— begin —
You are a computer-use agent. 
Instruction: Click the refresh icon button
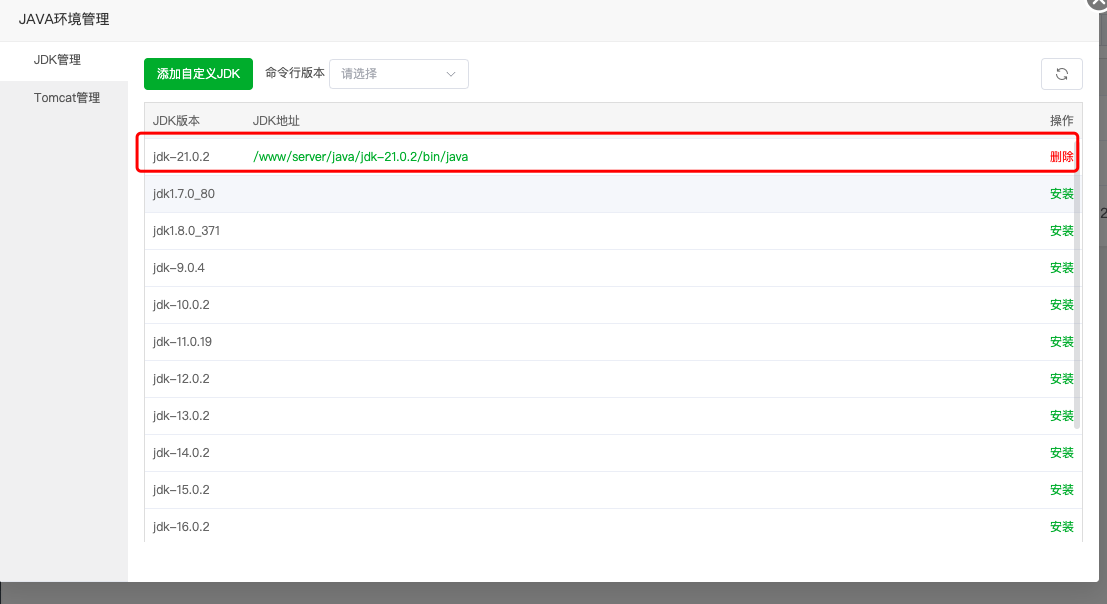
— end —
— begin —
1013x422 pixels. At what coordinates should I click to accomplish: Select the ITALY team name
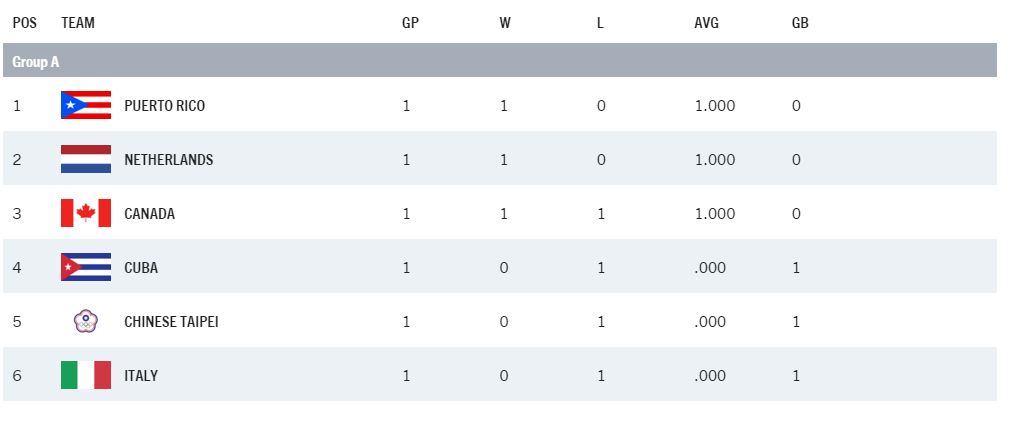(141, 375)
— end —
— begin —
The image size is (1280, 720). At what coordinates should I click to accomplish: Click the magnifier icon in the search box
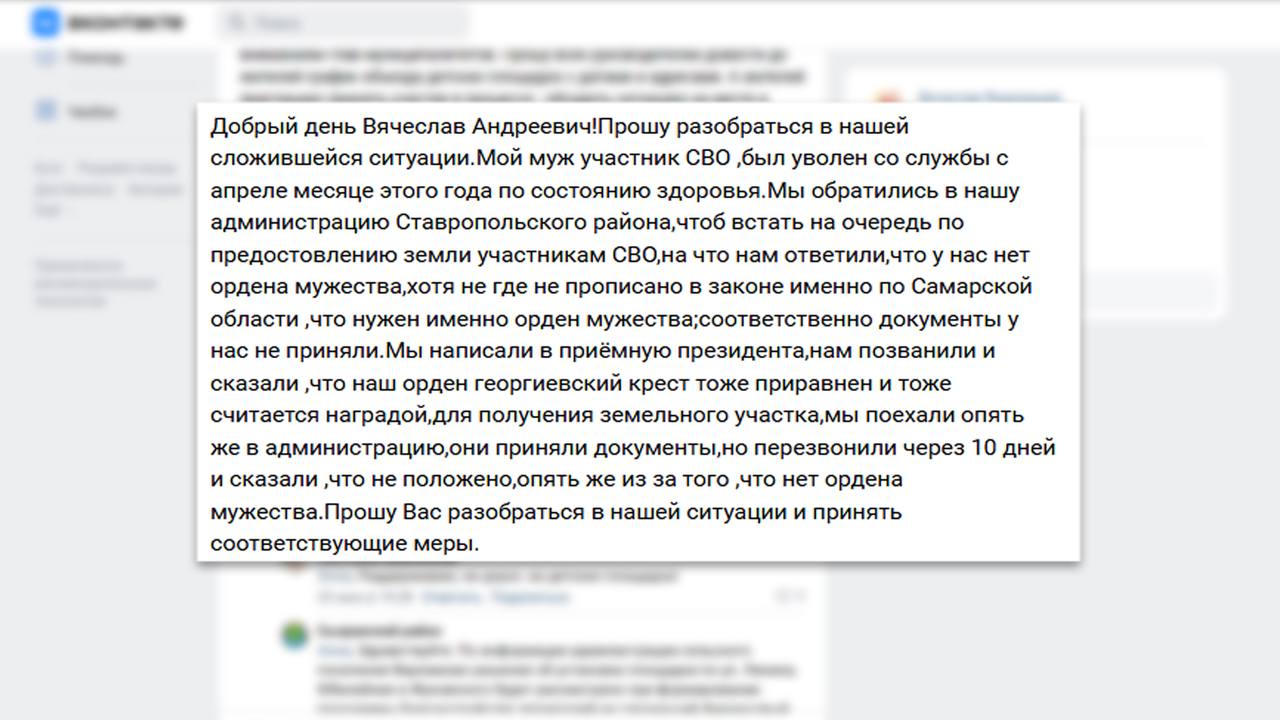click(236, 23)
— end —
* THE REQUEST
Return the data verbatim, starting at the line that contains "The image size" and stopping after the line that contains "click(236, 23)", with the pictures omitted.

* OUTPUT OF THE EXERCISE
The image size is (1280, 720). At what coordinates should I click to accomplish: Click the magnifier icon in the search box
click(236, 23)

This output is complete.